Terça , 20 de Fevereiro de 2018
 
Coluna de Itana Mangieri
 

Sistema comercial eleitoral

 

Depois dessa enxurrada de promessas mirabolantes, teremos mais dois anos para digestão e amarguras sociais até a próxima campanha eleitoral.
Sinceramente, espero que as fortunas dispensadas aos marqueteiros sejam direcionadas para pesquisa e criação de novas e modernas estratégias de comunicação para conquistar o voto do eleitor, pois esse atual sistema de comunicação, com horário de propaganda eleitoral na TV e no rádio, santinhos sujando as ruas, cavaletes atrapalhando o espaço dos pedestres, carreatas congestionando o trânsito, carros de som ensurdecendo a população e faixas e pichações emporcalhando a cidade, já ultrapassou a tolerância e dignidade dos cidadãos.
Está mais do que na hora de atualizar e mudar a forma de se vender um candidato, pois até os circos evoluíram no método de reconquistar seu “respeitável público” !
Apesar de parecer um país democrático, o governo nos obriga a ceder um ou dois dias para obrigação eleitoral e inclui, no pacote capitalista, no mínimo dois meses de bombardeio de propagandas, ilusões, fichas sujas, mentiras e agressões morais dos candidatos, além de multas e limitações sociais caso não votemos ou justifiquemos o voto.
Quando vamos a uma loja, olhamos o produto na vitrine, entramos, analisamos, testamos, perguntamos preço, forma de pagamento, garantia, prazo de entrega e frete.
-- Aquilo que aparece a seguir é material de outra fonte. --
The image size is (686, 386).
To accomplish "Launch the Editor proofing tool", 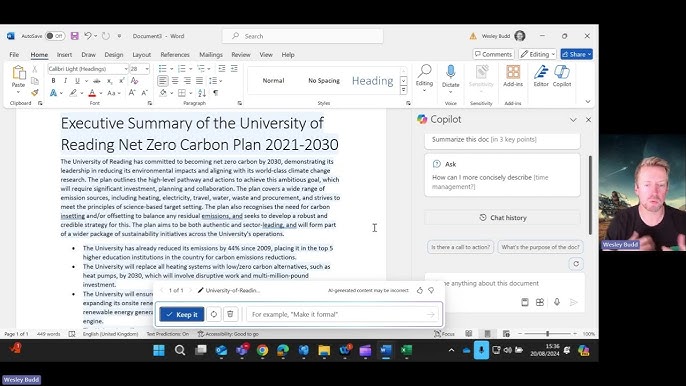I will click(541, 76).
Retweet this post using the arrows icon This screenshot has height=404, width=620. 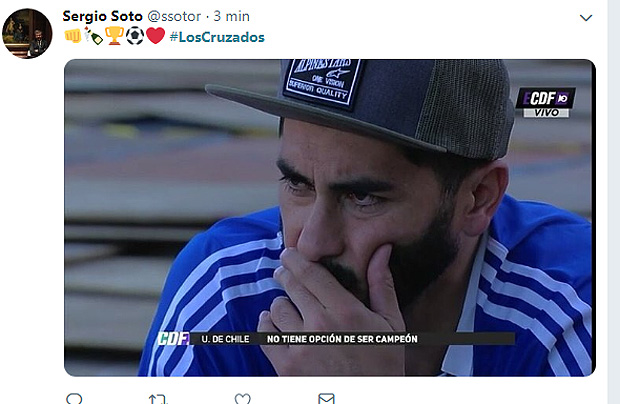[158, 399]
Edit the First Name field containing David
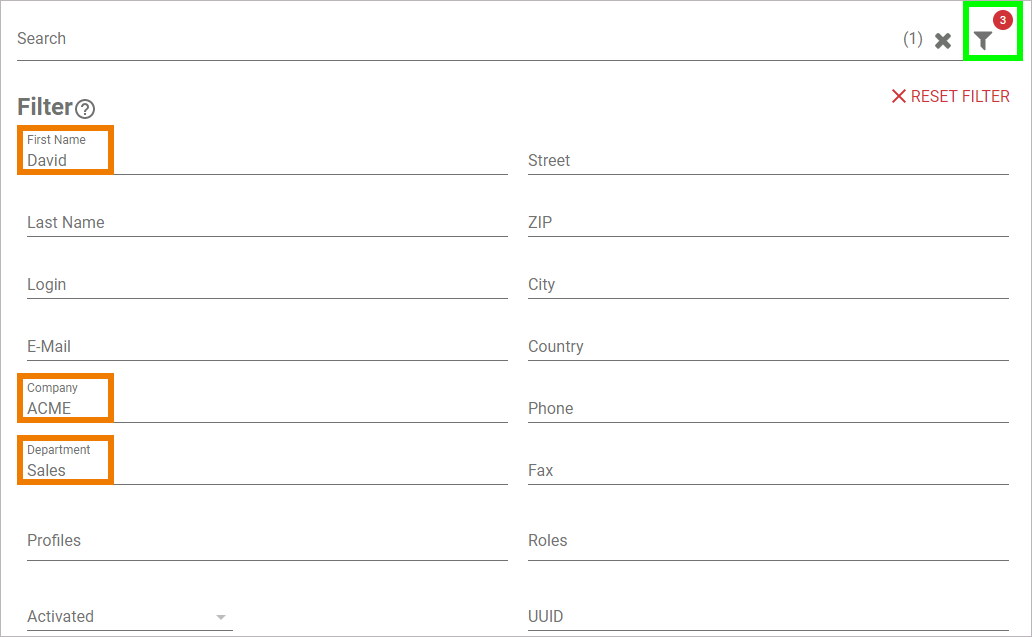The height and width of the screenshot is (637, 1032). (266, 160)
Nesse sistema, o produto não nos agride jogando panfletos, santinhos ou gritando, ... E, caso o produto apresente defeito, não cumpra suas funções de acordo com as especificações do manual de instruções ou o fornecedor entregue um produto diferente do proposto, solicitamos a troca do mesmo ou acionamos um processo contra o fornecedor por propaganda enganosa e ressarcimento do valor pago.
Bem que poderíamos (cidadãos e eleitores) acionar o Governo contra os produtos defeituosos (candidatos) e seus fornecedores (partidos políticos). Porém ainda não existe um órgão público digno e eficiente (ministério) para mediar e punir tais ocorrências e, mesmo que houvesse, a demanda seria superior à capacidade de regulação pois é grande a produção de candidatos que surgem de procedências duvidosas e sem selo do Inmetro o que intensifica a promoção “vote em 1 e eleja a quadrilha toda”. Neste caso, o “Procon” do cidadão seria o “voto nulo” como garantia de troca do produto (candidato), mas esse capítulo foi excluído do manual de instruções.
Sugestão: como os candidatos garantem que não se “vendem” em campanhas eleitorais e em adesões partidárias, seria interessante testar uma zoo-campanha eleitoral para que os eleitores fossem visitá-los (expostos) em jaulas de um zoológico, num domingo de sol, analisá-los, oferecer-lhes comidas proibidas, estudar suas reações, comportamentos, respeito, barulhos, sujeiras, moscas e odores ao redor de seu habitat artificial para decidir doar democraticamente seu voto, ou não.